The Cardinals finally assembled at Anagni Cathedral around May 16, 1243, if Nicolaus de Curbio is accurate. Despite the vicissitudes they had suffered since the death of Gregory IX, and the devastation of the Emperor Frederick's army, it nevertheless took the cardinals over five weeks to choose a pope. Nothing is known about the deliberations during that period, except that they elected Cardinal Sinibaldo Fieschi of Genoa, a relative of the Counts of Lavania, as Pope Innocent IV on June 25, 1243 (Nicholas de Curbio) or on the Feast of St.
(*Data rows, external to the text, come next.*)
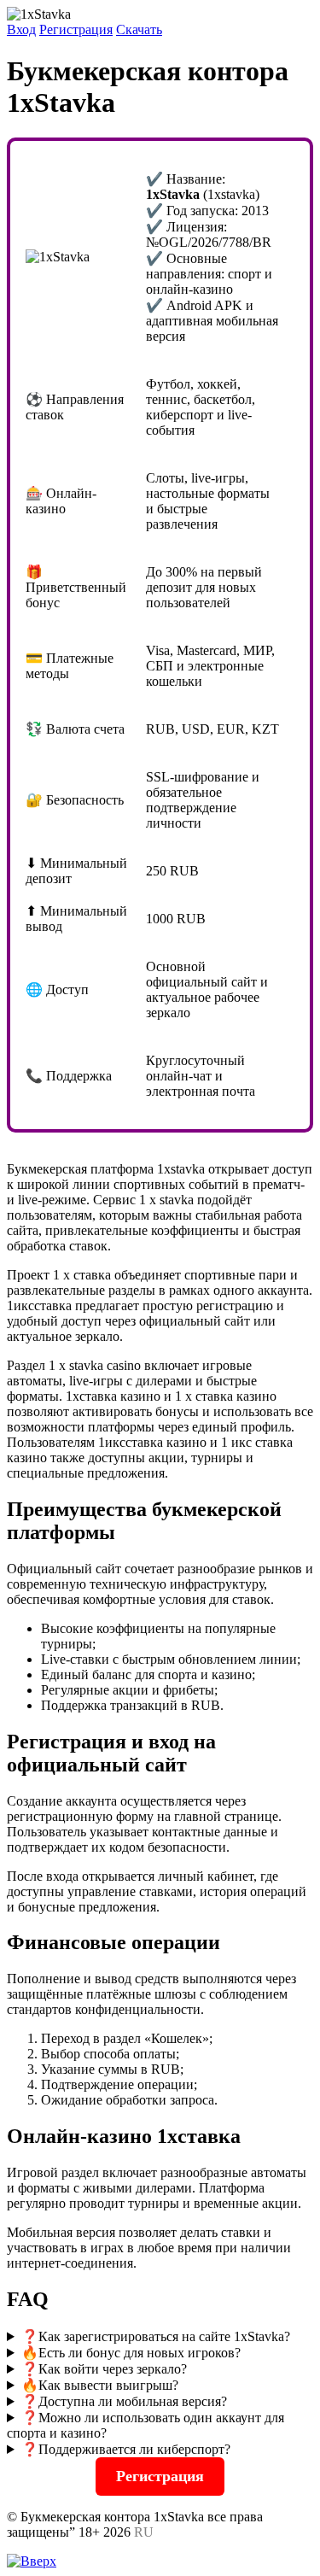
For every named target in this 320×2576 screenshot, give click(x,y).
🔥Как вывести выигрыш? (99, 2385)
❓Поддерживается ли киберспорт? (125, 2449)
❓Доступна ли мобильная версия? (124, 2401)
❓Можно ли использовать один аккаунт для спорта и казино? (145, 2425)
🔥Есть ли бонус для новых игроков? (131, 2352)
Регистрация (76, 29)
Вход (21, 29)
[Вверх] (31, 2561)
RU (144, 2532)
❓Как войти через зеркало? (104, 2369)
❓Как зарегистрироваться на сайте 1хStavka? (155, 2336)
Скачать (139, 29)
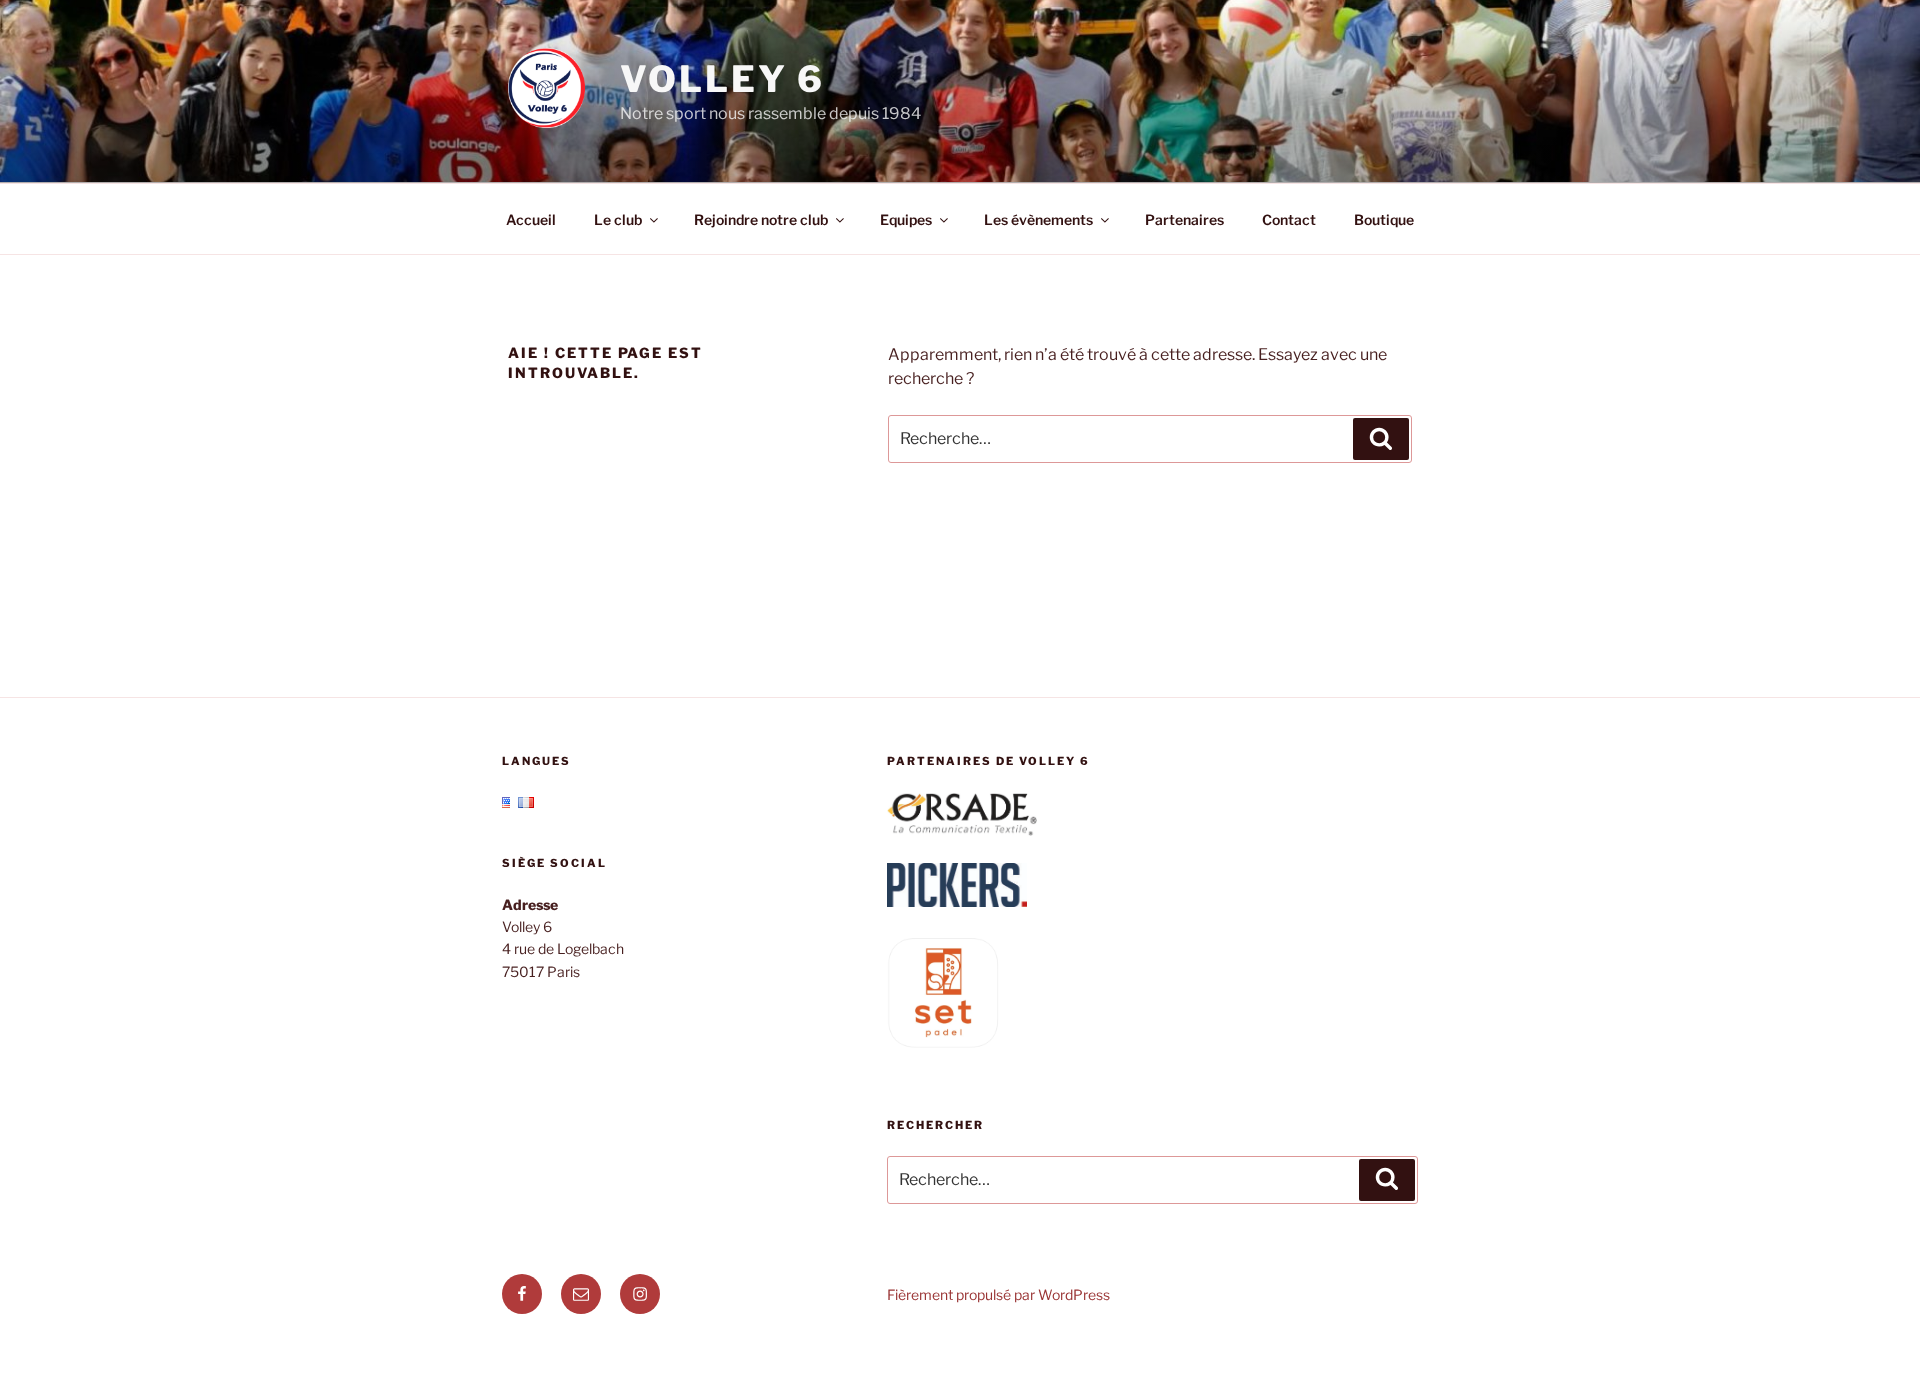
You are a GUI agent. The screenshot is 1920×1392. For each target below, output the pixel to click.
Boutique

John the Baptist, June 24 (Matthew of Paris). At the time of the election the Emperor Frederick was at Melfi, where, when he heard the news, he ordered the Te Deum to be sung throughout his kingdom.

Pope Innocent IV was consecrated and crowned on the Sunday following the Feast of St. John the Baptist, June 28. There is no specific testimony, but the right to consecrate the pope belonged to the Bishop of Ostia, Raynaldus dei Conti; and the right to crown him belonged to the senior cardinal-deacon (prior diaconum), the Cistercian Rainerius (Capocci).